En un extenso reportaje oficial, el Ministerio de Salud reconoce un «desabastecimiento prácticamente total» pero centra su respuesta en más controles e inspecciones policiales, evitando una autocrítica sobre ineficiencia y corrupción interna
El Ministerio de Salud Pública (MINSAP) ha ofrecido su diagnóstico oficial sobre la crítica escasez de medicamentos que sufre Cuba, atribuyéndola principalmente al embargo estadounidense y a las dificultades financieras internacionales. Sin embargo, en un extenso reportaje publicado en el medio oficialista Cubadebate, las autoridades sanitarias evitaron asumir responsabilidades por los graves problemas de gestión, corrupción y obsolescencia que han llevado al sistema farmacéutico nacional al borde del colapso.
El reconocimiento oficial de la crisis:
Funcionarias del MINSAP, como la directora de Medicamentos, Cristina Lara Bastanzuri, y la jefa de Farmacias, Maylin Beltrán Delgado, admitieron ante Cubadebate una realidad que los cubanos enfrentan a diario:
- Un «desabastecimiento prácticamente total» en la red de farmacias comunitarias.
- La falta de garantía para la entrega regular incluso de medicamentos controlados para pacientes crónicos.

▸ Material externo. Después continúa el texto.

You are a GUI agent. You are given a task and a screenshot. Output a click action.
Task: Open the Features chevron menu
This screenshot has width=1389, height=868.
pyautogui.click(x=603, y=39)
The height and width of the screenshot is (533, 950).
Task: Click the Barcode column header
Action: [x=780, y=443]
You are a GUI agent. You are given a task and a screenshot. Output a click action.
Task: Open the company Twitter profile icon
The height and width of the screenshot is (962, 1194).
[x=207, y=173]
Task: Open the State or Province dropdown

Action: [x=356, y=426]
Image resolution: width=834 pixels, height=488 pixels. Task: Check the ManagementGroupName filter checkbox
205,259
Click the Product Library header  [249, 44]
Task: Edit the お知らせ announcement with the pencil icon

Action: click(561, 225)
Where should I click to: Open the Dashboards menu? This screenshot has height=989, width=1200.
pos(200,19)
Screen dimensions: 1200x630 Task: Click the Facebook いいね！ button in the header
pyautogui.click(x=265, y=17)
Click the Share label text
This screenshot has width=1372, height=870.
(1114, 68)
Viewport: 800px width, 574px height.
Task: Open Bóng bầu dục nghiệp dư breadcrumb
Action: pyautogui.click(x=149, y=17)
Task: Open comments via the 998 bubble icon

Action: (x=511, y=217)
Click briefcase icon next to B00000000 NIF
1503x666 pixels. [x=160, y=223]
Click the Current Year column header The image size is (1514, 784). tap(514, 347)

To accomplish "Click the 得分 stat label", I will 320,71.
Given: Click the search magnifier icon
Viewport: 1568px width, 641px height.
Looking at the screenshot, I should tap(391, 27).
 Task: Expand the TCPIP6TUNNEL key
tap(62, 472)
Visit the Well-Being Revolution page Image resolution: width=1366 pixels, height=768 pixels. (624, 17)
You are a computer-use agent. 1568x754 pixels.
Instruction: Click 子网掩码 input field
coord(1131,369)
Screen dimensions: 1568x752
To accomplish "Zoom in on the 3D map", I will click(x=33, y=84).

La explicación oficial y sus omisiones:
El ministerio presentó un análisis parcial de la crisis:
- Causas externas (énfasis oficial): Se culpó al bloqueo económico de EE.UU., la falta de financiamiento, la retirada de proveedores y las trabas bancarias para pagos internacionales.
- Causas internas (omitidas o minimizadas): El reporte oficial evitó mencionar o profundizar en factores endémicos como:
- Las deudas impagas con proveedores clave (India, China, España).
- La obsolescencia tecnológica y la falta de mantenimiento en la industria nacional (BioCubaFarma).
- Los históricos problemas de ineficiencia logística y corrupción dentro del sector estatal.
- La centralización absoluta que impide la participación del sector privado en la importación o fabricación legal de medicamentos.
La «respuesta institucional»: más control, menos solución:
En lugar de anunciar un plan creíble para reactivar la producción o diversificar el suministro, el MINSAP centró su discurso en la vigilancia y el castigo:
- Se presumió de haber realizado más de 5,000 inspecciones en farmacias.
- Se destacó la coordinación con el MININT (Ministerio del Interior) para combatir la venta ilegal.
- Se advirtió que quienes revendan fármacos controlados podrían ser procesados por tráfico de drogas, una medida que muchos ven como la criminalización de la búsqueda de supervivencia ante la escasez estatal.
- Se presentaron como logros medidas paliativas como la venta por consultorios, los turnos para evitar colas, la promoción de la medicina natural y el comercio electrónico en algunas farmacias, sin abordar el problema de fondo: la falta de medicamentos.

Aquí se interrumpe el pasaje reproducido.